While it is true that you should fail forward, there is also wisdom in knowing when to tap out. For those of you who are unfamiliar with the term “tap out” let me explain. In combat sports, tapping out is when one person, either literally or verbally taps their opponent to indicate surrender or submission. Simply put, its like saying “Uncle”. Failing to tap out can result in broken bones, destroyed joints and ligaments, being rendered unconscious, or in some cases loss of life. You have to know when to tap out.
Back to my trail story.
My left foot was literally wrecked. I could not move it. I could hardly walk.

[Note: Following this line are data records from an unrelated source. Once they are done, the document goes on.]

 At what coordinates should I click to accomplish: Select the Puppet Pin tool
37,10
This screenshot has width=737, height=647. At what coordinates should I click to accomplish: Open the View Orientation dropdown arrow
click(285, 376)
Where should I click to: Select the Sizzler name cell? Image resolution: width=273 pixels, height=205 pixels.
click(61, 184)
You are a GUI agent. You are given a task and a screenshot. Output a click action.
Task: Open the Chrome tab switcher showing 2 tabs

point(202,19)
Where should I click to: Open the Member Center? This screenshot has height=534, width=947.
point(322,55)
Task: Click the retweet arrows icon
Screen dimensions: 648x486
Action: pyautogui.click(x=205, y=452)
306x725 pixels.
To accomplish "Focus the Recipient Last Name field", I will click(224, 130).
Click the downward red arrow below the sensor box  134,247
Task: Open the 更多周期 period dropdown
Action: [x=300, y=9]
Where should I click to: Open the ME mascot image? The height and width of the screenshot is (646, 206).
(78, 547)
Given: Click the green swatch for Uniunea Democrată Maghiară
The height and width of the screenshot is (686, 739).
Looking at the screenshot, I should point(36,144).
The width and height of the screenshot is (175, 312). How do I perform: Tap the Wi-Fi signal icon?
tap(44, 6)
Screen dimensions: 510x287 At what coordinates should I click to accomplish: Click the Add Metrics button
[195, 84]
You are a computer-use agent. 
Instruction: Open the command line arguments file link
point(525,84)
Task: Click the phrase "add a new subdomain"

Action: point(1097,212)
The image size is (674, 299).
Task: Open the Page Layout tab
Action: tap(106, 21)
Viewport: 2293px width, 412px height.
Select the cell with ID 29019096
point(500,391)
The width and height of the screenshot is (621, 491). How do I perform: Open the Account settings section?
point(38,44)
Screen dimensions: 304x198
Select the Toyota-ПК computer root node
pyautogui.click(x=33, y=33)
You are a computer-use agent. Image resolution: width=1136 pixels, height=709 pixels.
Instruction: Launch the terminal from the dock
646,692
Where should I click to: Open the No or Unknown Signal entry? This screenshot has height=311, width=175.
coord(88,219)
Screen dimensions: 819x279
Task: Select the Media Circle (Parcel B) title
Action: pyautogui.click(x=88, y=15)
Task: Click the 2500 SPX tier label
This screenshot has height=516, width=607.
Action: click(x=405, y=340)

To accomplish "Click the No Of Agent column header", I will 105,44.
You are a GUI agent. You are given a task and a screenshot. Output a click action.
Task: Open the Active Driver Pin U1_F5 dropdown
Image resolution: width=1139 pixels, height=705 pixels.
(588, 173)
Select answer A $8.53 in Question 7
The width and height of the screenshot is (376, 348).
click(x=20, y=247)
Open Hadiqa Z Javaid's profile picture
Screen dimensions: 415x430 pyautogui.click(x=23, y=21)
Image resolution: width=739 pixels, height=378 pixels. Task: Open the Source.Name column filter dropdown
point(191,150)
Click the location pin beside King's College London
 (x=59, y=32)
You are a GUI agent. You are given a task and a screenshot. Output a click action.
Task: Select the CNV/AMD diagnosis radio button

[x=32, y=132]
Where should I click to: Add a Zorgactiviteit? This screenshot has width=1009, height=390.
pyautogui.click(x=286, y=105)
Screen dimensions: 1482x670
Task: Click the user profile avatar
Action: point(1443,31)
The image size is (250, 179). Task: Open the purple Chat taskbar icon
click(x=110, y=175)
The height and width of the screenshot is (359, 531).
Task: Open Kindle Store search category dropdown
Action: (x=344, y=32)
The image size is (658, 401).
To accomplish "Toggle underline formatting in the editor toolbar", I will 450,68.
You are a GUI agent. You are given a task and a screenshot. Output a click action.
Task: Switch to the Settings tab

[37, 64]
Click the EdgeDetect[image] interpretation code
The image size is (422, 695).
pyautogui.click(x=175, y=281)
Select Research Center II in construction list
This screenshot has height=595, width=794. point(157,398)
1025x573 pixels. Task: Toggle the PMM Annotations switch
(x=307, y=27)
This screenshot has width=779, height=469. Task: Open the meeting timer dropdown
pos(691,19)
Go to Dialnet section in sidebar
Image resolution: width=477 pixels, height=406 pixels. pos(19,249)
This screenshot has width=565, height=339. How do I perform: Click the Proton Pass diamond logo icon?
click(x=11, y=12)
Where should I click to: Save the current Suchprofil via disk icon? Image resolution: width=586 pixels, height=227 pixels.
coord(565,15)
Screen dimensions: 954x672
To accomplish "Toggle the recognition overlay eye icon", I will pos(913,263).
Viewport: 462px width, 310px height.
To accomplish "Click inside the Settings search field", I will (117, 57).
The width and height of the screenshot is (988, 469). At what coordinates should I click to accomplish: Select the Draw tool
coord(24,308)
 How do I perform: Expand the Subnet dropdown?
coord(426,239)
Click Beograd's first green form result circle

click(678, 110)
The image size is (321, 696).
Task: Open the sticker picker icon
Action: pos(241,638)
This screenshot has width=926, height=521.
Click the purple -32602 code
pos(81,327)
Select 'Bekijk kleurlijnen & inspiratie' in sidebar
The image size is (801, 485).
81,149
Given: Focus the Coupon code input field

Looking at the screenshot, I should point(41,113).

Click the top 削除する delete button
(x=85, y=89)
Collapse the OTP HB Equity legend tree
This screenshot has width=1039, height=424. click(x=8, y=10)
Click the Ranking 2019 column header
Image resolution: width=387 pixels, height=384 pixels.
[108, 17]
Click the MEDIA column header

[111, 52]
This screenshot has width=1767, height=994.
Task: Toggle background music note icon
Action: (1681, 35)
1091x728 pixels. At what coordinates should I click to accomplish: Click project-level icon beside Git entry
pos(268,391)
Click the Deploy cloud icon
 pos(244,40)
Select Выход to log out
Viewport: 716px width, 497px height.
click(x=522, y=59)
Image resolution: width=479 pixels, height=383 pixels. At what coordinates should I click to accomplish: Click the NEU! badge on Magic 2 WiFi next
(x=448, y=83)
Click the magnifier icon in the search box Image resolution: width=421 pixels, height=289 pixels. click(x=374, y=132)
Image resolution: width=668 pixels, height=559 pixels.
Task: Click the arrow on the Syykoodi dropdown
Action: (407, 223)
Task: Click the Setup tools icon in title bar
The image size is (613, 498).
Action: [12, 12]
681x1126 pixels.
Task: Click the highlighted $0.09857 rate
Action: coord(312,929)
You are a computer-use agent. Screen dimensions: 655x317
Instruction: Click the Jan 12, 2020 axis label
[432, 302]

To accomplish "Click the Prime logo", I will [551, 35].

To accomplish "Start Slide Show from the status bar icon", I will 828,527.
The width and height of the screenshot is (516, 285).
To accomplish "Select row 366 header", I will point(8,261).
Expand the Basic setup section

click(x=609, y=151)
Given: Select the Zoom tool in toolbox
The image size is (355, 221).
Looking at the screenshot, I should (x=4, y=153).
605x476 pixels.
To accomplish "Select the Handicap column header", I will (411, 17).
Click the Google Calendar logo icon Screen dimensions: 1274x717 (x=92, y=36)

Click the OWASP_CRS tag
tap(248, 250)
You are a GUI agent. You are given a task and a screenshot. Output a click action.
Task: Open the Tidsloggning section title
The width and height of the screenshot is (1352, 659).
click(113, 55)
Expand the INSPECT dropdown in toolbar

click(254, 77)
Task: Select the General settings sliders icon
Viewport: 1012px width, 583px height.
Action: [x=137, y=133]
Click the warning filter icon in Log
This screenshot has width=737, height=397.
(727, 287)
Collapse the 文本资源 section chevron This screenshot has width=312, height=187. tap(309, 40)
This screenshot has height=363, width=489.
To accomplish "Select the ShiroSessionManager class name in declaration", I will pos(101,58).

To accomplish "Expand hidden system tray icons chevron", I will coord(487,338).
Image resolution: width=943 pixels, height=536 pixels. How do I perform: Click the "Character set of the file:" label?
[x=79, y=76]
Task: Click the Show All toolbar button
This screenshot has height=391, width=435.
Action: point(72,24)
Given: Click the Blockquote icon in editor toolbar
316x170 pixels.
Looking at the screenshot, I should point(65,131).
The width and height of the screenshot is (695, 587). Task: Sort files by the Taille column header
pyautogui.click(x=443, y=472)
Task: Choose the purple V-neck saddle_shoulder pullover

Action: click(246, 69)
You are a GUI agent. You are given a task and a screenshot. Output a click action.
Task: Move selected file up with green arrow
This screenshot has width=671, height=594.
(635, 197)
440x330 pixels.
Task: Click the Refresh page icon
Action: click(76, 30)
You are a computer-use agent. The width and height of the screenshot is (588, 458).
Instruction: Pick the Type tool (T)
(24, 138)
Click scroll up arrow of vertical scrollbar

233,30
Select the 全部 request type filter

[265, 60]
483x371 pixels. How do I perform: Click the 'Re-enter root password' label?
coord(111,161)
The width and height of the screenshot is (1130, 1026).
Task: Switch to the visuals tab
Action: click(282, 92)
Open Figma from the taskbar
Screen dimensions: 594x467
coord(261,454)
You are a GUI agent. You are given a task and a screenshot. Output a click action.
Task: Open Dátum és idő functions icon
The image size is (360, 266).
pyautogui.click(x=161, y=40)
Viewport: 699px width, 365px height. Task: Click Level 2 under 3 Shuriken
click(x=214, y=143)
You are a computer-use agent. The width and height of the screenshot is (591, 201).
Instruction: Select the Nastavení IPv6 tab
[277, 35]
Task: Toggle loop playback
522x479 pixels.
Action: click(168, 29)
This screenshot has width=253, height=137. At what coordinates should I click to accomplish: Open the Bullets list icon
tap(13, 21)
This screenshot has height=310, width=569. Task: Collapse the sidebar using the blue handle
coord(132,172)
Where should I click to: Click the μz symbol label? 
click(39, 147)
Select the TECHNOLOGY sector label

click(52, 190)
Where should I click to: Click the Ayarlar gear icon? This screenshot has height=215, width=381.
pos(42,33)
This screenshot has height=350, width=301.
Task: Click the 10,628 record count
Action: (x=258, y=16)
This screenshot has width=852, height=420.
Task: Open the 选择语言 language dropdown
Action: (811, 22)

Nevertheless I chose to walk 13 miles forward to the next shelter instead of 12 miles backward toward my car. My reasoning was simple, if I am going to walk 12-13 miles, it might as well be toward the goal and not toward surrender. However, after about 6 miles or so into day 2 I realized that I had reached the limits of safety. I was not at Ranger school or SFAS. I had nothing to prove or earn by crippling myself. This was supposed to be an enjoyable trip in the woods. So I “tapped out” and got off the trail. I decided that the ability to walk without foot surgery was much more important than finishing a thru-hike.
Sometimes, you have to embrace your limitations and live to fight another day.
Some of you are living in self-induced misery and stress because your pride will not allow you to tap out. Why kill yourself? Why live in a constant state of restlessness and worry?
Contrary to popular belief, tapping out isn’t quitting. Tapping out is living to fight another day. Tapping out is learning from our mistakes. For some, tapping out can be the road to victory.